Greenhouse Action

Tomato Seedlings

Heirloom tomatoe seedlings in the greenhouse

With so many other things on my To-Do Lists, I had a very late start in the greenhouse this year. I didn’t get to sowing seeds in flats until mid April and some even later and I think the plants are better for it. We have fewer pests than ever before, (white fly, green fly, aphids) and, so far, no damping off of tender seedlings.

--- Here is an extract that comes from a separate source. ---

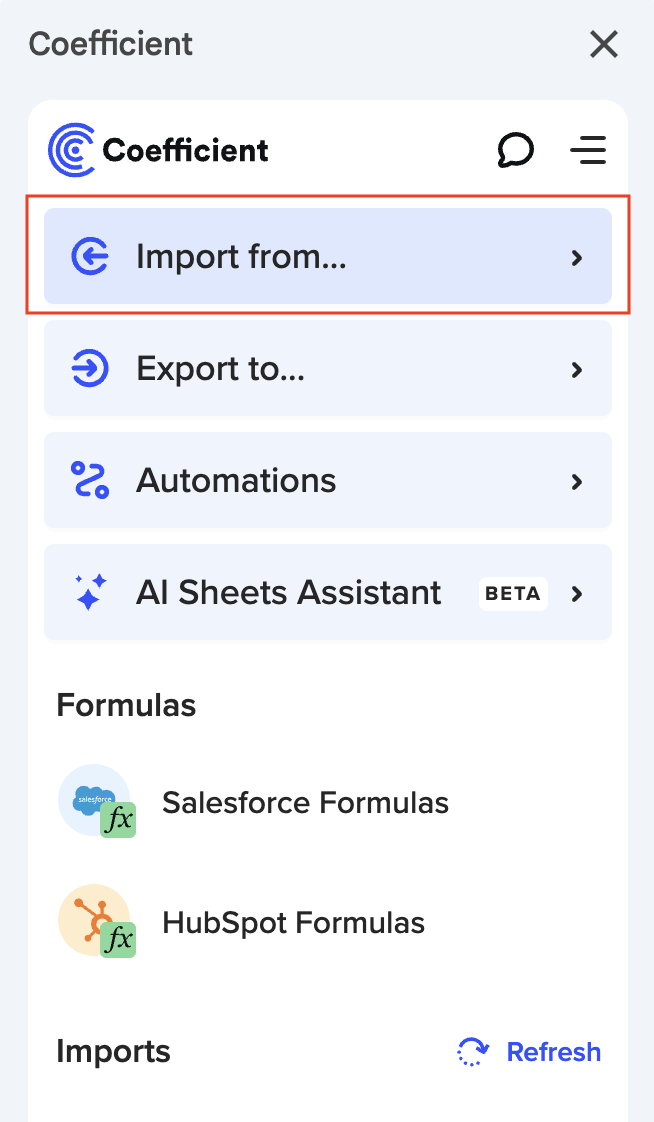Expand the Automations chevron

coord(576,482)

Another thing I did differently was to rely on the normal fluctuating daytime and nighttime temperatures instead of artificially controlling the germination environment by supplying bottom heat to the flats. The results have been surprising. We’ve had some seriously hot days, when the temps in the greenhouse rose to 95 F and above, and some frigid days and nights where the mercury barely rose above freezing and we haven’t noticed any negative effect on the germination rates or times.

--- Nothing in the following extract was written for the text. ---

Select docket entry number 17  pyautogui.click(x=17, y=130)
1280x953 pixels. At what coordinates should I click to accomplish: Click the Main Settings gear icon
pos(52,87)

One of the rules I’ve been wanting to break for a very long time is that of starting seeds in soilless mix, instead of potting soil. I had the opportunity to do it. We ran out of vermiculite and peat and so I used potting soil. I’m tempted to say that I’ll never worry about using a soiless mix again. (Of course, this may come back to haunt me). I have experienced no problems with this alteration. Au contraire, because potting soil contains nutrients the seedlings seem to be healthier than ever before, and, perhaps I’m speaking too soon, but, those that are subject to damping off have not done so at all. The obvious advantage to this new discovery is that ‘potting on’ is not as urgent as it had been previously when using a soiless mix; there are enough nutrients in the growing medium to encourage healthy growth without having to force-feed with emergency dilutions of fish emulsion.

Seedlings in the greenhouse

Vegetable seedlings in the greenhouse

Purists may want to give this a try.